§ **WHAT IS BEING ASKED**:
Pick the lines holding the string "every" out of the records and copy them.

§ **Stored records**:
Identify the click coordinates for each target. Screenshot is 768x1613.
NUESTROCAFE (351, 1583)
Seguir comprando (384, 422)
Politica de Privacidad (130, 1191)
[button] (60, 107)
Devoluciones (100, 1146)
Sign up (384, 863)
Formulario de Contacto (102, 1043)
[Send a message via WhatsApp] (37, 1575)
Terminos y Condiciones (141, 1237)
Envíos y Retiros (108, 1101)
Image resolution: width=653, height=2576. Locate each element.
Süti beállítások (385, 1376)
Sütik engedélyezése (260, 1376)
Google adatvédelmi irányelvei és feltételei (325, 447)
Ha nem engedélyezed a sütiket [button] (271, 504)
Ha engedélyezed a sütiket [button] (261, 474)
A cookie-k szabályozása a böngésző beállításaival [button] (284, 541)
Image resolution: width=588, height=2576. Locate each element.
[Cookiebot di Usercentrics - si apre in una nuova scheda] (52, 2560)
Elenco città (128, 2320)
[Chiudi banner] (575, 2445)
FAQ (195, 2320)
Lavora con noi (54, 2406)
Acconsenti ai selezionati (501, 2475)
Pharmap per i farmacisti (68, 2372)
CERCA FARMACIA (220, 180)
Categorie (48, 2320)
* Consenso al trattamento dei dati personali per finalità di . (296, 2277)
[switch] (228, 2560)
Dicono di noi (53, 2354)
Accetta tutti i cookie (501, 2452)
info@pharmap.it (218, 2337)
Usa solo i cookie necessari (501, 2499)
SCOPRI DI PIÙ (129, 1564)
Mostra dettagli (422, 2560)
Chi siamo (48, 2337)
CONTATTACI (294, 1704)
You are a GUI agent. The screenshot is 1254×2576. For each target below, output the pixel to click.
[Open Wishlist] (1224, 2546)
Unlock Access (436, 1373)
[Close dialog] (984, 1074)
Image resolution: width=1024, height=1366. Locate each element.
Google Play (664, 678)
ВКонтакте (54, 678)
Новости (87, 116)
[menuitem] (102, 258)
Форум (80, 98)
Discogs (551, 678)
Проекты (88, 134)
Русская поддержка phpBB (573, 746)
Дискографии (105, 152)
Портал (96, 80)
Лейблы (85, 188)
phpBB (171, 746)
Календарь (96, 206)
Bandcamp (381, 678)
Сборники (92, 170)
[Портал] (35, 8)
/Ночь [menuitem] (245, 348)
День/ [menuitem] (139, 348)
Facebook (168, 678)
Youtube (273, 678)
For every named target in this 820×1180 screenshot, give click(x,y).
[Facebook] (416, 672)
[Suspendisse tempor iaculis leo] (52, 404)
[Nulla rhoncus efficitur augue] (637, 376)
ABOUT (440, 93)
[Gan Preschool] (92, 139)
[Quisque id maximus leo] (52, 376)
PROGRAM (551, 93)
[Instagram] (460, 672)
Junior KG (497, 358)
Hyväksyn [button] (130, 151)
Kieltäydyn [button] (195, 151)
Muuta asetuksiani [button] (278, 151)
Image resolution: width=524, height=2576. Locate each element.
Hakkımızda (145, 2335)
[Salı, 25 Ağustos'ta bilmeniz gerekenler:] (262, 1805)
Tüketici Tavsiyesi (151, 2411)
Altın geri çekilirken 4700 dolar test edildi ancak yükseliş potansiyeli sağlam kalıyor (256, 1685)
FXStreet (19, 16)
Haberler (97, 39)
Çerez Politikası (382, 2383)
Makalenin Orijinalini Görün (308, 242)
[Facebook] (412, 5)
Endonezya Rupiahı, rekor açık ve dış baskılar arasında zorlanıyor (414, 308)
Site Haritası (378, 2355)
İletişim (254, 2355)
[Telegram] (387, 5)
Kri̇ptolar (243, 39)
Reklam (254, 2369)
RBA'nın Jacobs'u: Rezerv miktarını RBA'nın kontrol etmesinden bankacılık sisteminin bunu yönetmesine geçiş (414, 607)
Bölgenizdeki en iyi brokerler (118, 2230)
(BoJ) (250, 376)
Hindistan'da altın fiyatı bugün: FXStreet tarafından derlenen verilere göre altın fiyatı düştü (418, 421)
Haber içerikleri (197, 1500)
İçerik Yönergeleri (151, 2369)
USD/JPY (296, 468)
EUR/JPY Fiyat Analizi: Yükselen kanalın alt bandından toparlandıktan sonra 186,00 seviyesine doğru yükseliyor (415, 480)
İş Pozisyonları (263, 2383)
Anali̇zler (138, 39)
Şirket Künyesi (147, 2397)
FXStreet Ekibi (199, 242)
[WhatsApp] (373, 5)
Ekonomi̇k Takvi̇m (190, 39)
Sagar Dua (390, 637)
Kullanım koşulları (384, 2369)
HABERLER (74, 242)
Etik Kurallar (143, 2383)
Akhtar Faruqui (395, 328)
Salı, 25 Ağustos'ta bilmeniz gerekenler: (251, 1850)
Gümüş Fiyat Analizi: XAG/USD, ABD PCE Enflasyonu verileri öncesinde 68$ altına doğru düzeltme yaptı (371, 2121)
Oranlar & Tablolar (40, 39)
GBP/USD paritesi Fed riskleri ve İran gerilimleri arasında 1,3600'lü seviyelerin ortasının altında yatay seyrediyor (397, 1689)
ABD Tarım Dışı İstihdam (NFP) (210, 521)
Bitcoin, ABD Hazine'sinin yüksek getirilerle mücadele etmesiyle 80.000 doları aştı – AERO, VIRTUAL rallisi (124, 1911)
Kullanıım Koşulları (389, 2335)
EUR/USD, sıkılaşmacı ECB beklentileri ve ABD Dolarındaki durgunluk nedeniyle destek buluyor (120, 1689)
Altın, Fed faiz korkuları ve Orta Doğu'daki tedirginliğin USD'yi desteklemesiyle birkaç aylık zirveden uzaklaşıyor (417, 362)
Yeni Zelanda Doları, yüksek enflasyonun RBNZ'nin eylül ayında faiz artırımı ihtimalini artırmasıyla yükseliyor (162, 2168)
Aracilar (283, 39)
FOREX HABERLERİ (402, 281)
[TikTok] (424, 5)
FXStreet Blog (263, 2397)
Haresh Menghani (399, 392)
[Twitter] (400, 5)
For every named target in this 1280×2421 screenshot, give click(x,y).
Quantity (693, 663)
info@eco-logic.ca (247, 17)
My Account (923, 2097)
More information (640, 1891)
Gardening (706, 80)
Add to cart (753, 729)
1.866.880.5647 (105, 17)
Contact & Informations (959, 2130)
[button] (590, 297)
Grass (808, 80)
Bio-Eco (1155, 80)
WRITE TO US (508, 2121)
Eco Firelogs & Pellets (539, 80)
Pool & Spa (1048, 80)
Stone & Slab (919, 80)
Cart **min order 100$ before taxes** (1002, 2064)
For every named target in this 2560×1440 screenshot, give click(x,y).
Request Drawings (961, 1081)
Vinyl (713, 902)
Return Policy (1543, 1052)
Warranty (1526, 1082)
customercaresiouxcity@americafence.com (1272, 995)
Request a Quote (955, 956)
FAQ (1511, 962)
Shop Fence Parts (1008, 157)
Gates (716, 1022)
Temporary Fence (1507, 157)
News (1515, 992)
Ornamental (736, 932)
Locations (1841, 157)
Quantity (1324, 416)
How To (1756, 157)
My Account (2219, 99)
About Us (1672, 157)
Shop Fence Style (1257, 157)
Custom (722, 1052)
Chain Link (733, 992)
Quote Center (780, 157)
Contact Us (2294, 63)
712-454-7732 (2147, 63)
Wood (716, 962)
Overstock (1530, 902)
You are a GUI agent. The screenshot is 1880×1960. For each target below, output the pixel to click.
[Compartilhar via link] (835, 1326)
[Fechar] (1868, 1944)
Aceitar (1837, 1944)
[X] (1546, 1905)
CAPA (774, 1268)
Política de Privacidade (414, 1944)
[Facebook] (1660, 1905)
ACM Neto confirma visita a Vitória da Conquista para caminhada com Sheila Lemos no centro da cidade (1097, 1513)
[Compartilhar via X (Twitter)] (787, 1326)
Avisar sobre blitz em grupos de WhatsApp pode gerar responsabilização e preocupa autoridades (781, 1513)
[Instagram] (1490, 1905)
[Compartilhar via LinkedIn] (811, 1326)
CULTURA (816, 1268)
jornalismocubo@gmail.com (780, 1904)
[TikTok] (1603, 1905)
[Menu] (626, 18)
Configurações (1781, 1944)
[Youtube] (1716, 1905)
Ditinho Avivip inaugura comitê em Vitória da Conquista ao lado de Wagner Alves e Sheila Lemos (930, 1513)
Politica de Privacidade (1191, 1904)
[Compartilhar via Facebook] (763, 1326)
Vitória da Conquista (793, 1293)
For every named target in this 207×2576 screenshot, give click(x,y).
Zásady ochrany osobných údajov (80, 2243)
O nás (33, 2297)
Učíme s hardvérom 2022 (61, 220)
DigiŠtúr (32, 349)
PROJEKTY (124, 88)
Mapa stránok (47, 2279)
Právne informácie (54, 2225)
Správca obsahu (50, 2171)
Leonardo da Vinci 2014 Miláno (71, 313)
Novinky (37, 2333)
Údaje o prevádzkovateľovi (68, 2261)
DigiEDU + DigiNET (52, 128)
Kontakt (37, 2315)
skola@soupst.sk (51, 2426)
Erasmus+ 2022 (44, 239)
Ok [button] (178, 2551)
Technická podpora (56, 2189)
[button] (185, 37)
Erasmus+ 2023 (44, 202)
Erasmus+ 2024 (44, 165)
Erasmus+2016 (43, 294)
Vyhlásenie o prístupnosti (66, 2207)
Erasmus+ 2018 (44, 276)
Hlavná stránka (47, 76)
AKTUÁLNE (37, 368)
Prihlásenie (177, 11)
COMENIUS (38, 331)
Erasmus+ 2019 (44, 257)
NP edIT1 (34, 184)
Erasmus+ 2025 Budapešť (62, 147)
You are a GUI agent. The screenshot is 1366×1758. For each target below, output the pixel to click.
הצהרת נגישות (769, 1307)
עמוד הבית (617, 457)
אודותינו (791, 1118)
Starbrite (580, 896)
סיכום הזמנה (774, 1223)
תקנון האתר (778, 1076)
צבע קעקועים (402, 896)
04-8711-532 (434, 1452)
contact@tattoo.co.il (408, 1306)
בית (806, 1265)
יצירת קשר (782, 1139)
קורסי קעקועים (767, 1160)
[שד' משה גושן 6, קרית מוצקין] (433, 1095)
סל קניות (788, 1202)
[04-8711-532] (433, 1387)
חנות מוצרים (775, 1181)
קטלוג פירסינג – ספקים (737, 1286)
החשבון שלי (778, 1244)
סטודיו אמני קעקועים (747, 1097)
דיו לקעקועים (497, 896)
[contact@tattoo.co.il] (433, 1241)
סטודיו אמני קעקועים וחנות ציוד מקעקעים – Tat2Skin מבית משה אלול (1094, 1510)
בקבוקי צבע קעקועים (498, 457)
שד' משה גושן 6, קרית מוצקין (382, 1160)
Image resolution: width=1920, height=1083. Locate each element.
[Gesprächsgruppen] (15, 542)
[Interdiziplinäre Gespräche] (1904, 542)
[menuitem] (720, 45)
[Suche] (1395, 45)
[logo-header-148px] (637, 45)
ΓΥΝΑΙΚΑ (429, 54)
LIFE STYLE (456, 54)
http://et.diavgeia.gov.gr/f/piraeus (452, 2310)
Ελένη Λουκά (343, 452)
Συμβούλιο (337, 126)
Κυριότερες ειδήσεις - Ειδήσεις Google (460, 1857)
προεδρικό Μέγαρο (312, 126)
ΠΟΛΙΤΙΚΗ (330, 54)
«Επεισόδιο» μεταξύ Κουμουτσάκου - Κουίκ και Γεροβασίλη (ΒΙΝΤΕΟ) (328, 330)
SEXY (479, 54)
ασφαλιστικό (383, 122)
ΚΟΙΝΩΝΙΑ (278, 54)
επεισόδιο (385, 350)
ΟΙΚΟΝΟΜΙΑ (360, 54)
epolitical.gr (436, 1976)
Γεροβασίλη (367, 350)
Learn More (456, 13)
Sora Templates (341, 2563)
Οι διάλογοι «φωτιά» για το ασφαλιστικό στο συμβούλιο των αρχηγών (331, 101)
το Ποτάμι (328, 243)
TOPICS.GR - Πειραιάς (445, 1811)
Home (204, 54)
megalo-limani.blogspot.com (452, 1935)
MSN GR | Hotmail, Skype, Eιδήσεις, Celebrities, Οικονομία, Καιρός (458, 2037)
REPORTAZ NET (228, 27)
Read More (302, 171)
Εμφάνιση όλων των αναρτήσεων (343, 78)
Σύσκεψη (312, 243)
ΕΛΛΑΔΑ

§ **RESULT FOR THIS EXERCISE**:
For every named target in this 820×1180 screenshot, give click(x,y).
For every named target in this 1280×2421 screenshot, give click(x,y).
For every named target in this 2560×1440 screenshot, give click(x,y).
For every named target in this 207×2576 screenshot, give click(x,y).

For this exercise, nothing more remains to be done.